Empathy and Vulnerability

Empathy and Vulnerability

Empathy is playing an important role in our wellbeing theme of NOTICING, as we encourage Senior Boys and Girls to try to notice more what the people in their lives are feeling and how they may be showing it.  This in turn, leads to more opportunities to open ourselves up to be the kind of person someone confides in when they are feeling low… after all, sometimes all you need is for someone to ask if you are ok.  This invites the person to talk – and our job then becomes simply to listen.

And listening is such a crucial part of an empathic conversation.

I shared this video recently on The Wellbeing Hive social media, because it is such an insightful way to look at the differences between sympathy and empathy, and how powerful giving and receiving empathy can be in hard times.  It is based on some of the work of vulnerability expert Brene Brown and you can take a look at it here…

Here, we have a little fox feeling low, and a bear showing us the empathic response, being there for the fox and accepting and trying to understand her feelings. And then there’s a goat. The goat doesn’t exactly look uncomfortable – but his actions show he is uncertain with how to act and unwilling to take on board the fox’s feelings (which is exactly what empathy is – being able to step inside the shoes of another).

The goat does a number of things wrong here that we all might do.  Firstly, he tries to distract the fox and change the subject – by offering her a sandwich.  The audience laugh at this point because it seems so unbelievably inappropriate!  But how often do we do this?  Encourage people to move away from their concerns in order to make us feel more comfortable, so we don’t have to find that place within us that understands what they are feeling.  This is what the bear does so well.

The goat also tries to do this by pointing out what the fox DOES have – she does have a marriage, and fertility and another child who IS successful.  And while gratitude is often a beautiful thing and a key part to happiness, the fox’s feelings are totally denied and minimized here.  The goat doesn’t want to hear them – and is almost shaming her for her feelings on separate and sometimes unrelated issues.  We should never shame others for their feelings – especially if we don’t take the time to step into their shoes.

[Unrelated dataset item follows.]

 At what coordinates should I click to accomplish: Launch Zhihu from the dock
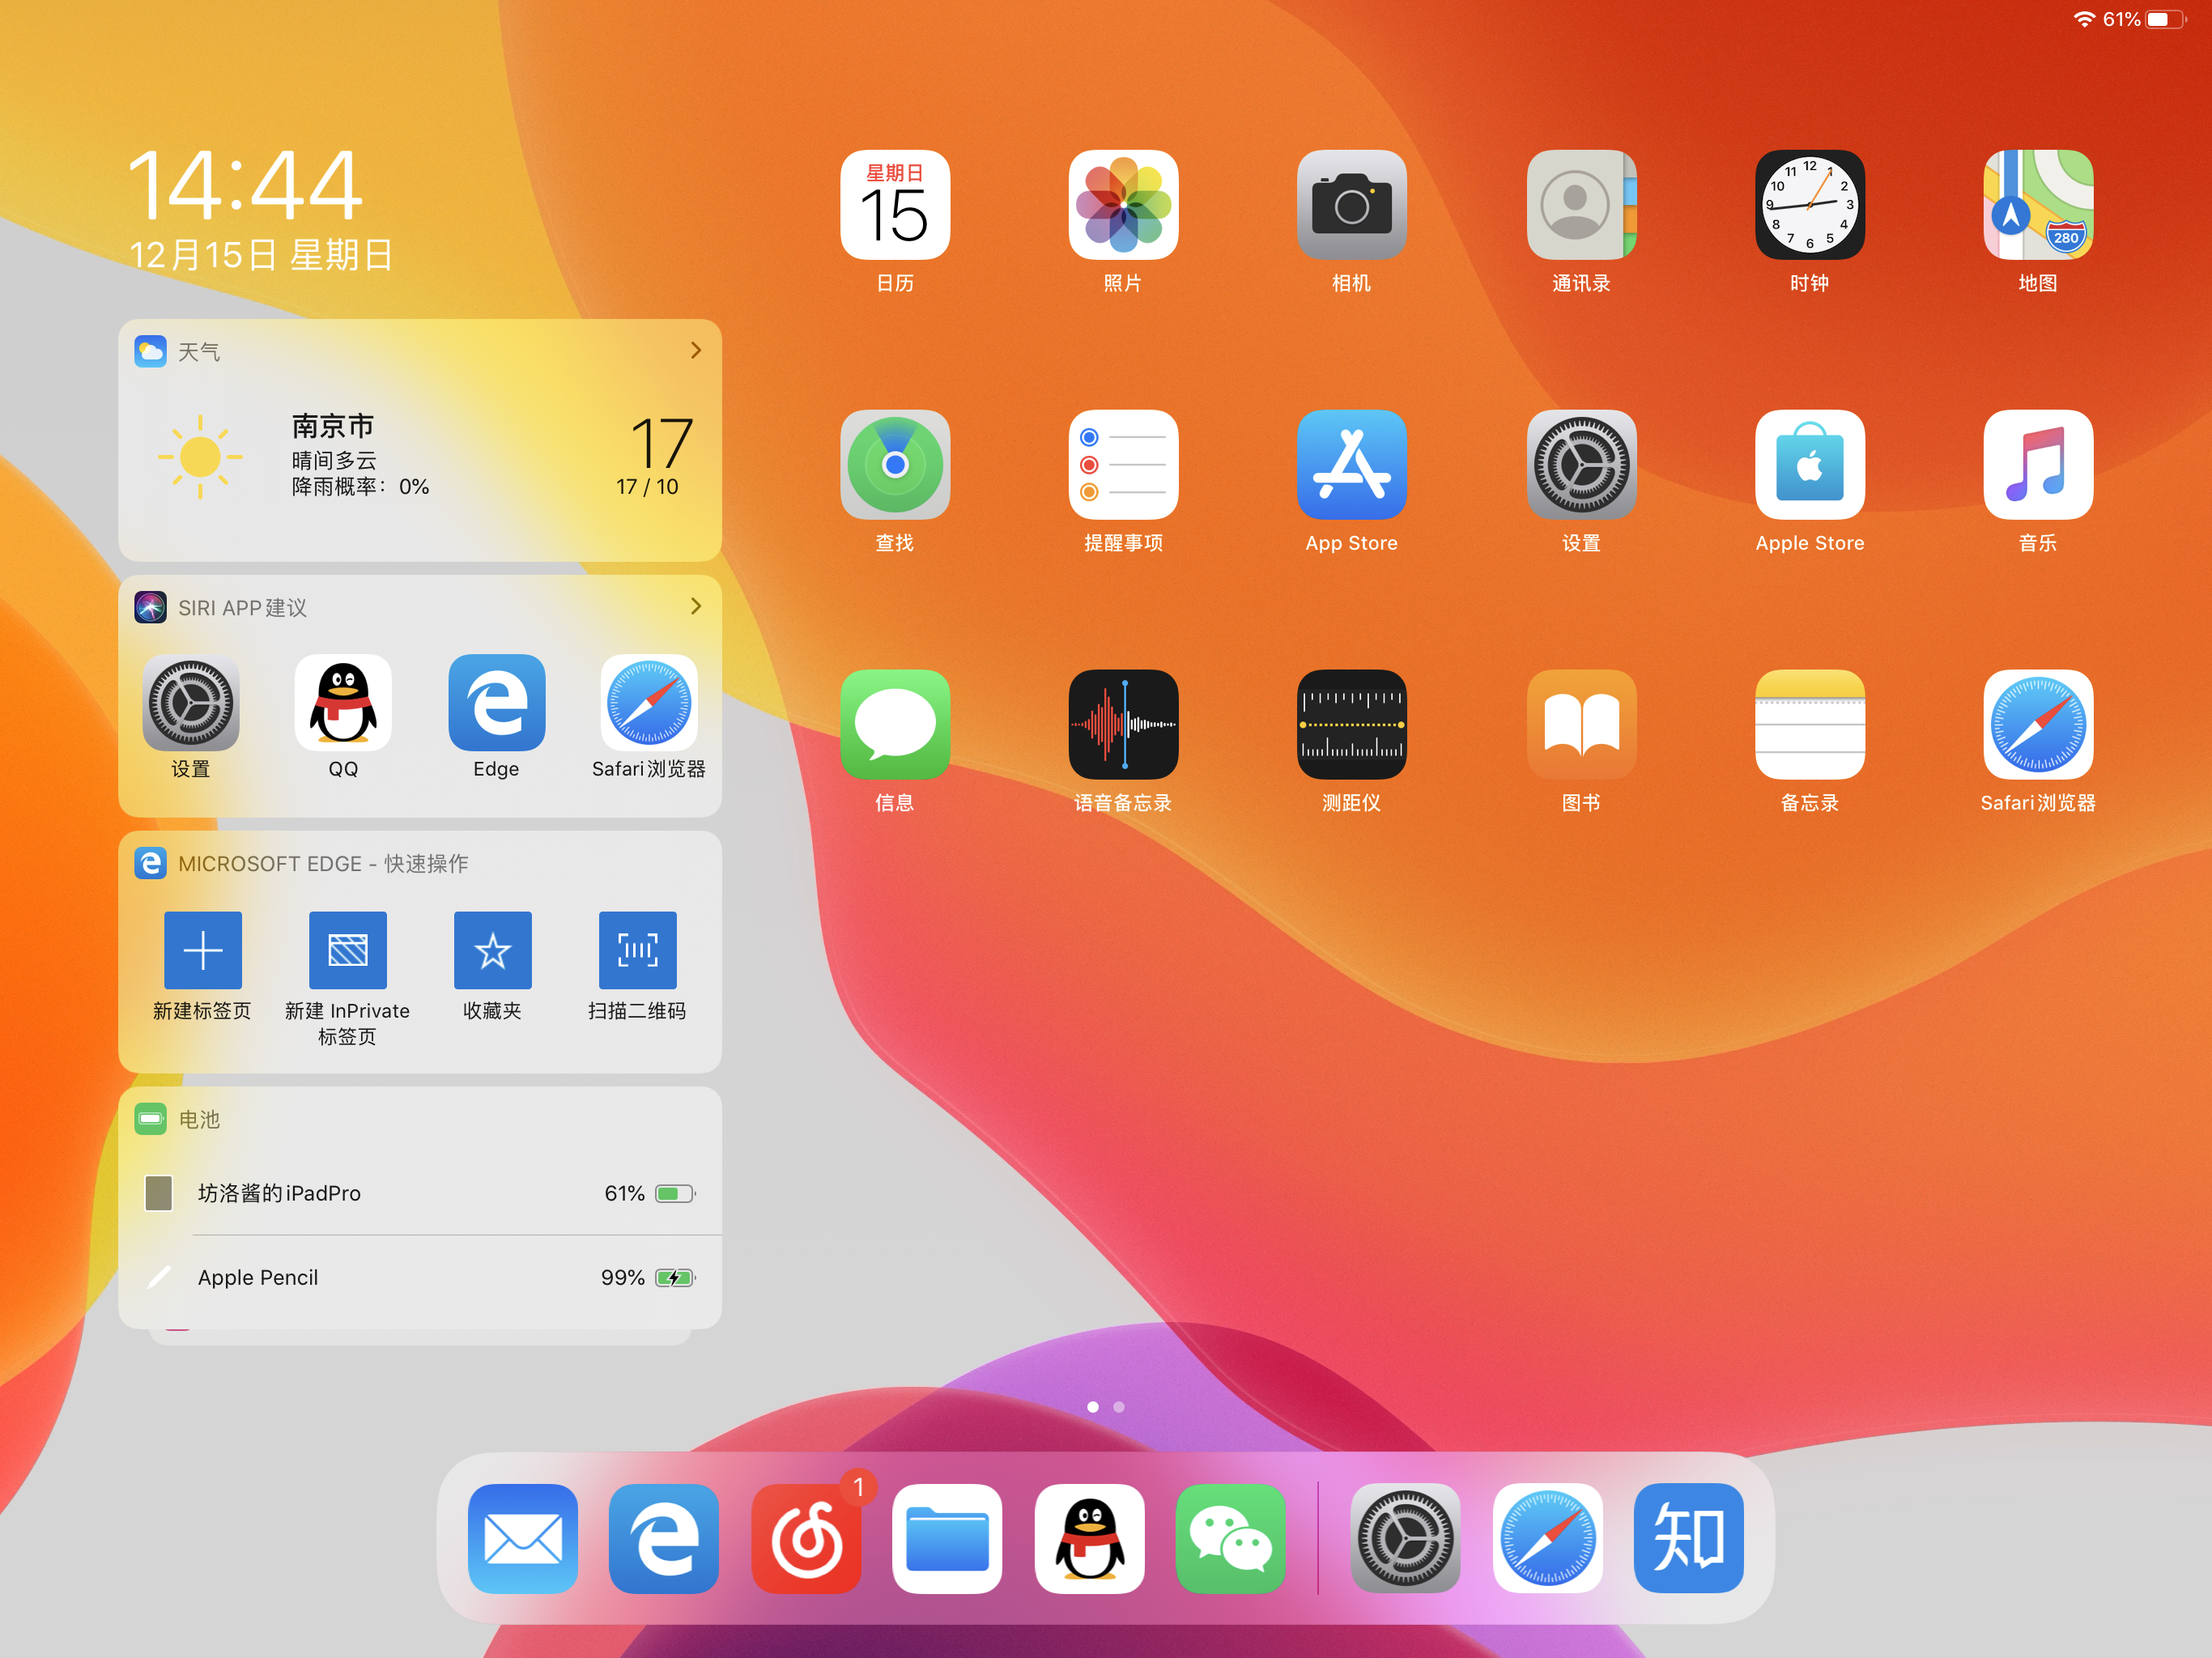point(1688,1538)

There is another thing NOT in this video that we also often do, that stops us (intentionally or unintentionally) from simply sitting with another person and acknowledging their feelings.  That is COMPARISON.  Its quick and easy to compare one person’s issue to another’s, but in doing so, we fail to listen to and acknowledge either party.  If one person states they are feeling overwhelmed by parenting, it is NOT empathetic to ask them to imagine if they had five children instead of three.  Nor is it kind to hear a friend express exhaustion from a heavy workload and ask them to imagine if they worked in a bigger organization.

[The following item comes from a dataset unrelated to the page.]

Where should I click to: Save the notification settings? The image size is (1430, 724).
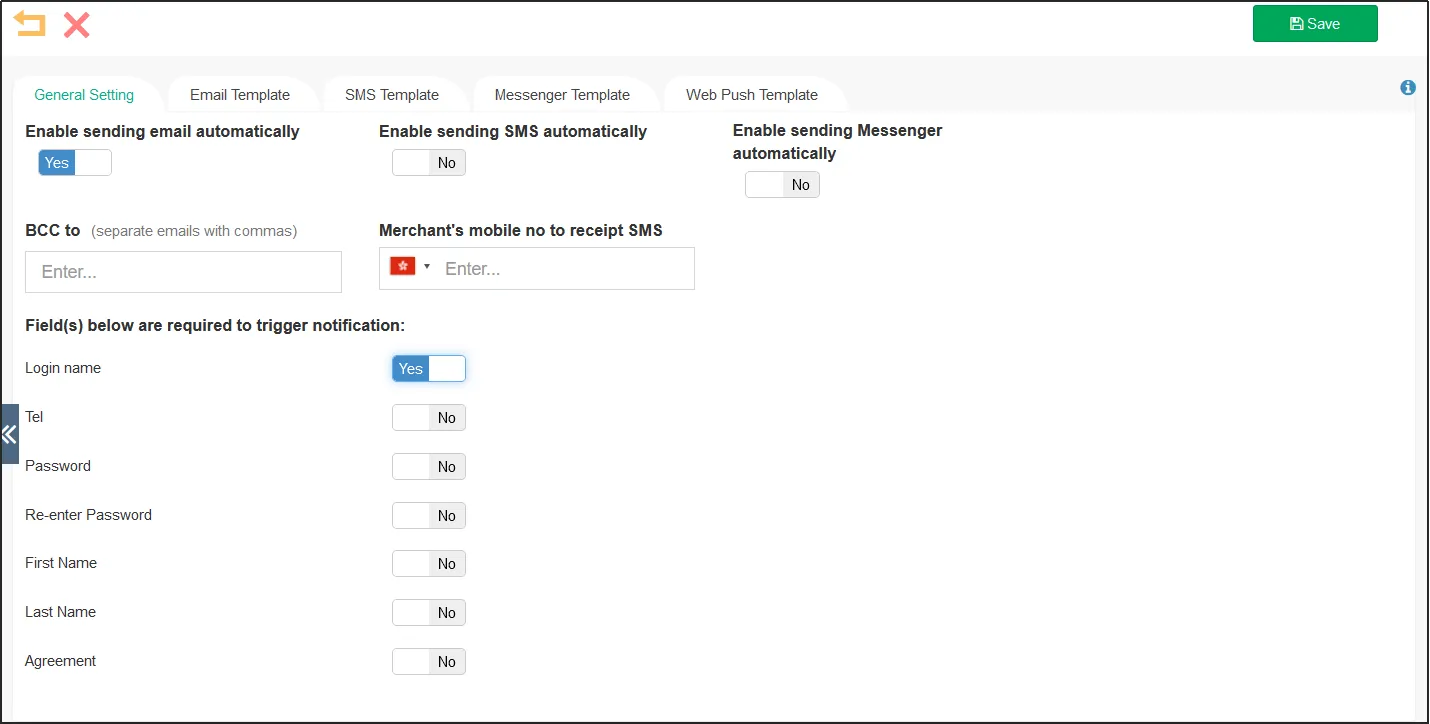1314,24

Every time we make these comparisons, we negate the feelings presented to us, in much the same way as the goat.  Because here are some truths about that friend:

  • Their feelings are valid – and should be acknowledged
  • You don’t know the entirety of their situation
  • All they probably want is to feel “seen” in the conversation. Instead, you have taken the conversation to someone else instead.

Brene Brown reminds us here that no answer we give can fix the problem – but instead we can focus on connection.  I have been keeping this in mind in my work with students and parents, and in my home life with friends and family.  Feeling connected is the greatest gift we can give to the person who confides in us. Brown’s closing moment suggests simply thanking the person for sharing with you… and here are some other suggestions of things you can say to validate and be there for the person in front of you:

  • That’s so tough. I can’t imagine.
  • That sounds so hard. I am here if you want to talk about it.
  • I know what it’s like to feel frustrated/hurt/rejected/like a failure. Why don’t we keep talking?

If we really want to share the moment with the person, we have to be vulnerable.  We have to be prepared to take their feelings on board.  That is what empathy is.  The true kindness is in carrying the load with them for just a few minutes.